What the task asks
The expected output is the data below, restated word for word.

Dataset entries
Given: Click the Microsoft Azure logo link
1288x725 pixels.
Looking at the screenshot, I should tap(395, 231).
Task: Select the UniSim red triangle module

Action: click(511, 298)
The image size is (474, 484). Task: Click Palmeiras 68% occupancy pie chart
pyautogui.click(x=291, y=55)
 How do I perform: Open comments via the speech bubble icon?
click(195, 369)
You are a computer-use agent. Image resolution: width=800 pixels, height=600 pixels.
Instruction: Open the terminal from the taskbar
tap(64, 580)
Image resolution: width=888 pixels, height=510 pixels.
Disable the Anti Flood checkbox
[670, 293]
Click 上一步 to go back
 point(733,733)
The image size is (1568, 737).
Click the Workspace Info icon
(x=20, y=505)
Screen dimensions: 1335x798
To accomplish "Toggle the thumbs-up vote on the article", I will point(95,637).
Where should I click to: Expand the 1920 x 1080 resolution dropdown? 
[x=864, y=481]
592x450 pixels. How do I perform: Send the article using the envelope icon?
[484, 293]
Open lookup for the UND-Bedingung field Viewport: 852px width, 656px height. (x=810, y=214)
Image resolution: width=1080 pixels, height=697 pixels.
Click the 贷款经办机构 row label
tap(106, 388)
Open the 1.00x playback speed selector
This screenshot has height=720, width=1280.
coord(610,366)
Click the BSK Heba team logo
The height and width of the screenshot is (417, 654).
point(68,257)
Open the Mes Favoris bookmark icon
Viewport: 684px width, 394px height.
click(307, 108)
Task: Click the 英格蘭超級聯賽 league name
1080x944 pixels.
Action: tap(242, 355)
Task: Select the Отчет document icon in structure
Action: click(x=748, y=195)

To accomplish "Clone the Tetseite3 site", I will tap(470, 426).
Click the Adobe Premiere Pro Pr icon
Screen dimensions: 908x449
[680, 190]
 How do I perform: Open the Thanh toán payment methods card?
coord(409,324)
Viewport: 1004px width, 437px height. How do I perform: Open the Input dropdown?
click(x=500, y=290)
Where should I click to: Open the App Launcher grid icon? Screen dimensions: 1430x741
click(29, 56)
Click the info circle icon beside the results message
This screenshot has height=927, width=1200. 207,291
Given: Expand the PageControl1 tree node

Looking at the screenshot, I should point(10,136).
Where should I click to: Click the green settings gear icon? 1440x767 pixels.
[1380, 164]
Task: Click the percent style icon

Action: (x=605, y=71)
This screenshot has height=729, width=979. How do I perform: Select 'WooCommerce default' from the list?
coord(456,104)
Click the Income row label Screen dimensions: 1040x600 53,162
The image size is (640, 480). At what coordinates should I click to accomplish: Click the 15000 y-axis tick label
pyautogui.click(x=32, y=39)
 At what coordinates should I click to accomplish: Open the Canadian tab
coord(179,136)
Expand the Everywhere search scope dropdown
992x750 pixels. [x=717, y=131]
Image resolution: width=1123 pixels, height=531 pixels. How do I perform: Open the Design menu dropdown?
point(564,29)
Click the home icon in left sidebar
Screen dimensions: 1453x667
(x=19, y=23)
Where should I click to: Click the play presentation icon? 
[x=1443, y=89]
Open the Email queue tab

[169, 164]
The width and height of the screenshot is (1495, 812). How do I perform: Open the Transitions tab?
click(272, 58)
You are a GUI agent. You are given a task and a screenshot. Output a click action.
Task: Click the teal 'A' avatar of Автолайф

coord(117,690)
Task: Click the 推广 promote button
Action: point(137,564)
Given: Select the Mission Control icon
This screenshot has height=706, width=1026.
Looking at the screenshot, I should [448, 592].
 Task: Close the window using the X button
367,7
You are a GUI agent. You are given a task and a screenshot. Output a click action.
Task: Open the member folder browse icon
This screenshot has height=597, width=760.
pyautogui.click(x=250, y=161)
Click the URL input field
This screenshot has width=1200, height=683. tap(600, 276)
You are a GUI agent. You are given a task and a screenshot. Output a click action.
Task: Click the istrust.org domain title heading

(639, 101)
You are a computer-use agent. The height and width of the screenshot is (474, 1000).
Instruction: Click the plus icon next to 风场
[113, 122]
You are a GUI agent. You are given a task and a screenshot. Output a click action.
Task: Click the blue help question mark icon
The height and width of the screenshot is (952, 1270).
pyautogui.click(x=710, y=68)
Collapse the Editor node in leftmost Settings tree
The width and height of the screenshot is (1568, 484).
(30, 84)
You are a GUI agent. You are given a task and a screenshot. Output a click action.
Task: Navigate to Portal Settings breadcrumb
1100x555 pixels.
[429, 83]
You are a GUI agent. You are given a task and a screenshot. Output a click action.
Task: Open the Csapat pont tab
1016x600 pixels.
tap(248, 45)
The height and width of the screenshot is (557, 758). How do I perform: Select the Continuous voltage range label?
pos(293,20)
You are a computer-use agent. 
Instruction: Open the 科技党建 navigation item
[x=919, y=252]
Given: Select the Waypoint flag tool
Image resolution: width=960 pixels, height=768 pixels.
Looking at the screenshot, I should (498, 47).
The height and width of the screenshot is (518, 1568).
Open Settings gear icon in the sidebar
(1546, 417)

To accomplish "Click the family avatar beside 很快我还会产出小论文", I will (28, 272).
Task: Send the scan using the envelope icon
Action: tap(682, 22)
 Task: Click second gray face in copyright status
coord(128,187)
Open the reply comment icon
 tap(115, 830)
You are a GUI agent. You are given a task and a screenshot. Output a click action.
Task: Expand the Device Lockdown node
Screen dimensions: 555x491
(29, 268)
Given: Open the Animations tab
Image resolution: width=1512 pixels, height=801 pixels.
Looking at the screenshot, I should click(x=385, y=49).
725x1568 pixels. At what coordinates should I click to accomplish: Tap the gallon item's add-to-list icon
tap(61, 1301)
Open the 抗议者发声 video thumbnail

Your response
Given: Click the Microsoft Azure logo link
1288x725 pixels.
Looking at the screenshot, I should tap(395, 231).
Task: Select the UniSim red triangle module

Action: click(511, 298)
The image size is (474, 484). Task: Click Palmeiras 68% occupancy pie chart
pyautogui.click(x=291, y=55)
 How do I perform: Open comments via the speech bubble icon?
click(195, 369)
You are a computer-use agent. Image resolution: width=800 pixels, height=600 pixels.
Instruction: Open the terminal from the taskbar
tap(64, 580)
Image resolution: width=888 pixels, height=510 pixels.
Disable the Anti Flood checkbox
[670, 293]
Click 上一步 to go back
 point(733,733)
The image size is (1568, 737).
Click the Workspace Info icon
(x=20, y=505)
Screen dimensions: 1335x798
To accomplish "Toggle the thumbs-up vote on the article", I will point(95,637).
Where should I click to: Expand the 1920 x 1080 resolution dropdown? 
[x=864, y=481]
592x450 pixels. How do I perform: Send the article using the envelope icon?
[484, 293]
Open lookup for the UND-Bedingung field Viewport: 852px width, 656px height. (x=810, y=214)
Image resolution: width=1080 pixels, height=697 pixels.
Click the 贷款经办机构 row label
tap(106, 388)
Open the 1.00x playback speed selector
This screenshot has height=720, width=1280.
coord(610,366)
Click the BSK Heba team logo
The height and width of the screenshot is (417, 654).
point(68,257)
Open the Mes Favoris bookmark icon
Viewport: 684px width, 394px height.
click(307, 108)
Task: Click the 英格蘭超級聯賽 league name
1080x944 pixels.
Action: tap(242, 355)
Task: Select the Отчет document icon in structure
Action: click(x=748, y=195)

To accomplish "Clone the Tetseite3 site", I will tap(470, 426).
Click the Adobe Premiere Pro Pr icon
Screen dimensions: 908x449
[680, 190]
 How do I perform: Open the Thanh toán payment methods card?
coord(409,324)
Viewport: 1004px width, 437px height. How do I perform: Open the Input dropdown?
click(x=500, y=290)
Where should I click to: Open the App Launcher grid icon? Screen dimensions: 1430x741
click(29, 56)
Click the info circle icon beside the results message
This screenshot has height=927, width=1200. 207,291
Given: Expand the PageControl1 tree node

Looking at the screenshot, I should point(10,136).
Where should I click to: Click the green settings gear icon? 1440x767 pixels.
[1380, 164]
Task: Click the percent style icon

Action: (x=605, y=71)
This screenshot has height=729, width=979. How do I perform: Select 'WooCommerce default' from the list?
coord(456,104)
Click the Income row label Screen dimensions: 1040x600 53,162
The image size is (640, 480). At what coordinates should I click to accomplish: Click the 15000 y-axis tick label
pyautogui.click(x=32, y=39)
 At what coordinates should I click to accomplish: Open the Canadian tab
coord(179,136)
Expand the Everywhere search scope dropdown
992x750 pixels. [x=717, y=131]
Image resolution: width=1123 pixels, height=531 pixels. How do I perform: Open the Design menu dropdown?
point(564,29)
Click the home icon in left sidebar
Screen dimensions: 1453x667
(x=19, y=23)
Where should I click to: Click the play presentation icon? 
[x=1443, y=89]
Open the Email queue tab

[169, 164]
The width and height of the screenshot is (1495, 812). How do I perform: Open the Transitions tab?
click(272, 58)
You are a GUI agent. You are given a task and a screenshot. Output a click action.
Task: Click the teal 'A' avatar of Автолайф

coord(117,690)
Task: Click the 推广 promote button
Action: point(137,564)
Given: Select the Mission Control icon
This screenshot has height=706, width=1026.
Looking at the screenshot, I should [448, 592].
 Task: Close the window using the X button
367,7
You are a GUI agent. You are given a task and a screenshot. Output a click action.
Task: Open the member folder browse icon
This screenshot has height=597, width=760.
pyautogui.click(x=250, y=161)
Click the URL input field
This screenshot has width=1200, height=683. tap(600, 276)
You are a GUI agent. You are given a task and a screenshot. Output a click action.
Task: Click the istrust.org domain title heading

(639, 101)
You are a computer-use agent. The height and width of the screenshot is (474, 1000).
Instruction: Click the plus icon next to 风场
[113, 122]
You are a GUI agent. You are given a task and a screenshot. Output a click action.
Task: Click the blue help question mark icon
The height and width of the screenshot is (952, 1270).
pyautogui.click(x=710, y=68)
Collapse the Editor node in leftmost Settings tree
The width and height of the screenshot is (1568, 484).
(30, 84)
You are a GUI agent. You are given a task and a screenshot. Output a click action.
Task: Navigate to Portal Settings breadcrumb
1100x555 pixels.
[429, 83]
You are a GUI agent. You are given a task and a screenshot. Output a click action.
Task: Open the Csapat pont tab
1016x600 pixels.
tap(248, 45)
The height and width of the screenshot is (557, 758). How do I perform: Select the Continuous voltage range label?
pos(293,20)
You are a computer-use agent. 
Instruction: Open the 科技党建 navigation item
[x=919, y=252]
Given: Select the Waypoint flag tool
Image resolution: width=960 pixels, height=768 pixels.
Looking at the screenshot, I should (498, 47).
The height and width of the screenshot is (518, 1568).
Open Settings gear icon in the sidebar
(1546, 417)

To accomplish "Click the family avatar beside 很快我还会产出小论文", I will (28, 272).
Task: Send the scan using the envelope icon
Action: tap(682, 22)
 Task: Click second gray face in copyright status
coord(128,187)
Open the reply comment icon
 tap(115, 830)
You are a GUI agent. You are given a task and a screenshot. Output a click action.
Task: Expand the Device Lockdown node
Screen dimensions: 555x491
(29, 268)
Given: Open the Animations tab
Image resolution: width=1512 pixels, height=801 pixels.
Looking at the screenshot, I should click(x=385, y=49).
725x1568 pixels. At what coordinates should I click to accomplish: Tap the gallon item's add-to-list icon
tap(61, 1301)
Open the 抗议者发声 video thumbnail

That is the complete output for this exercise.